::: Records for this exercise
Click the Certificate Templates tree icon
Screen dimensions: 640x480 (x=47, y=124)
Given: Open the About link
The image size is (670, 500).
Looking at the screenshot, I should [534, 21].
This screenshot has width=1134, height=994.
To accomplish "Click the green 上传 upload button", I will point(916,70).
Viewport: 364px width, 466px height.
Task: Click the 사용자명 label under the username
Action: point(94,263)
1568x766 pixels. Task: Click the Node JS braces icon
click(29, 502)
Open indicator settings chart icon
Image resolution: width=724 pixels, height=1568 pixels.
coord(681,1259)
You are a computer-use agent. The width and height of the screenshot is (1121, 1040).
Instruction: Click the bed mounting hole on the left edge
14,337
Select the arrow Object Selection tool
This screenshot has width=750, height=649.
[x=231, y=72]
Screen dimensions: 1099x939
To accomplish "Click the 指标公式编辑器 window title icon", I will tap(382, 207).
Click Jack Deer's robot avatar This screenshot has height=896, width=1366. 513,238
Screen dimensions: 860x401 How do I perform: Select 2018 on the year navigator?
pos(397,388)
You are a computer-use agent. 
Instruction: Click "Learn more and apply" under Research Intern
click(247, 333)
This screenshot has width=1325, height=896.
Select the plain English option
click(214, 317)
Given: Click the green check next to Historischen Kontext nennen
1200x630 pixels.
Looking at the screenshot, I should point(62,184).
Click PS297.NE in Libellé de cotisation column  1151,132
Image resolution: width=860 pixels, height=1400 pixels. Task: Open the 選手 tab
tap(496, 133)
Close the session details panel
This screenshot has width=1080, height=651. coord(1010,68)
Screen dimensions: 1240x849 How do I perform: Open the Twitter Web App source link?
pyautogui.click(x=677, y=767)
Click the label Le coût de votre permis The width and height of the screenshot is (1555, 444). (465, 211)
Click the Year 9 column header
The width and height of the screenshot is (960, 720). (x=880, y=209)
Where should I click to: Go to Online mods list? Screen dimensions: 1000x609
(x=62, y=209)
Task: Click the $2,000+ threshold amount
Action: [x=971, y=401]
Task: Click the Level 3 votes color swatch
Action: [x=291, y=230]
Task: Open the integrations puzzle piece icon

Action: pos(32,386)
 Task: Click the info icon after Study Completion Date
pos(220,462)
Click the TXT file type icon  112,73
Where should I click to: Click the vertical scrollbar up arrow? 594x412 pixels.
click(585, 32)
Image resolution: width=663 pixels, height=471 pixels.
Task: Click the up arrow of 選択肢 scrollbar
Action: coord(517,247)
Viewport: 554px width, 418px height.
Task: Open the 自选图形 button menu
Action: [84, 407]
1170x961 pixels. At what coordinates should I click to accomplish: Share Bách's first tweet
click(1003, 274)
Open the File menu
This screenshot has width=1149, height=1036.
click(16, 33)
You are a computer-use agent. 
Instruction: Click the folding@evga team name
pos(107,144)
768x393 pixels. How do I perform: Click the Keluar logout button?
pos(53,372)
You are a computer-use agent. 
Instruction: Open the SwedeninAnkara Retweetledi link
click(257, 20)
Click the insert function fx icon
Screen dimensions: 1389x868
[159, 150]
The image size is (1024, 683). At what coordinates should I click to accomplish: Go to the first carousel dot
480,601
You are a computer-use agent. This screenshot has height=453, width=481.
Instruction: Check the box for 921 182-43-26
::::::
» **What to do**
Write out the data a second time, exactly the same.

» **Final answer**
Click the Certificate Templates tree icon
Screen dimensions: 640x480 (x=47, y=124)
Given: Open the About link
The image size is (670, 500).
Looking at the screenshot, I should [534, 21].
This screenshot has width=1134, height=994.
To accomplish "Click the green 上传 upload button", I will point(916,70).
Viewport: 364px width, 466px height.
Task: Click the 사용자명 label under the username
Action: point(94,263)
1568x766 pixels. Task: Click the Node JS braces icon
click(29, 502)
Open indicator settings chart icon
Image resolution: width=724 pixels, height=1568 pixels.
coord(681,1259)
You are a computer-use agent. The width and height of the screenshot is (1121, 1040).
Instruction: Click the bed mounting hole on the left edge
14,337
Select the arrow Object Selection tool
This screenshot has width=750, height=649.
[x=231, y=72]
Screen dimensions: 1099x939
To accomplish "Click the 指标公式编辑器 window title icon", I will tap(382, 207).
Click Jack Deer's robot avatar This screenshot has height=896, width=1366. 513,238
Screen dimensions: 860x401 How do I perform: Select 2018 on the year navigator?
pos(397,388)
You are a computer-use agent. 
Instruction: Click "Learn more and apply" under Research Intern
click(247, 333)
This screenshot has width=1325, height=896.
Select the plain English option
click(214, 317)
Given: Click the green check next to Historischen Kontext nennen
1200x630 pixels.
Looking at the screenshot, I should point(62,184).
Click PS297.NE in Libellé de cotisation column  1151,132
Image resolution: width=860 pixels, height=1400 pixels. Task: Open the 選手 tab
tap(496, 133)
Close the session details panel
This screenshot has width=1080, height=651. coord(1010,68)
Screen dimensions: 1240x849 How do I perform: Open the Twitter Web App source link?
pyautogui.click(x=677, y=767)
Click the label Le coût de votre permis The width and height of the screenshot is (1555, 444). (465, 211)
Click the Year 9 column header
The width and height of the screenshot is (960, 720). (x=880, y=209)
Where should I click to: Go to Online mods list? Screen dimensions: 1000x609
(x=62, y=209)
Task: Click the $2,000+ threshold amount
Action: [x=971, y=401]
Task: Click the Level 3 votes color swatch
Action: [x=291, y=230]
Task: Open the integrations puzzle piece icon

Action: pos(32,386)
 Task: Click the info icon after Study Completion Date
pos(220,462)
Click the TXT file type icon  112,73
Where should I click to: Click the vertical scrollbar up arrow? 594x412 pixels.
click(585, 32)
Image resolution: width=663 pixels, height=471 pixels.
Task: Click the up arrow of 選択肢 scrollbar
Action: coord(517,247)
Viewport: 554px width, 418px height.
Task: Open the 自选图形 button menu
Action: [84, 407]
1170x961 pixels. At what coordinates should I click to accomplish: Share Bách's first tweet
click(1003, 274)
Open the File menu
This screenshot has width=1149, height=1036.
click(16, 33)
You are a computer-use agent. 
Instruction: Click the folding@evga team name
pos(107,144)
768x393 pixels. How do I perform: Click the Keluar logout button?
pos(53,372)
You are a computer-use agent. 
Instruction: Open the SwedeninAnkara Retweetledi link
click(257, 20)
Click the insert function fx icon
Screen dimensions: 1389x868
[159, 150]
The image size is (1024, 683). At what coordinates should I click to accomplish: Go to the first carousel dot
480,601
You are a computer-use agent. This screenshot has height=453, width=481.
Instruction: Check the box for 921 182-43-26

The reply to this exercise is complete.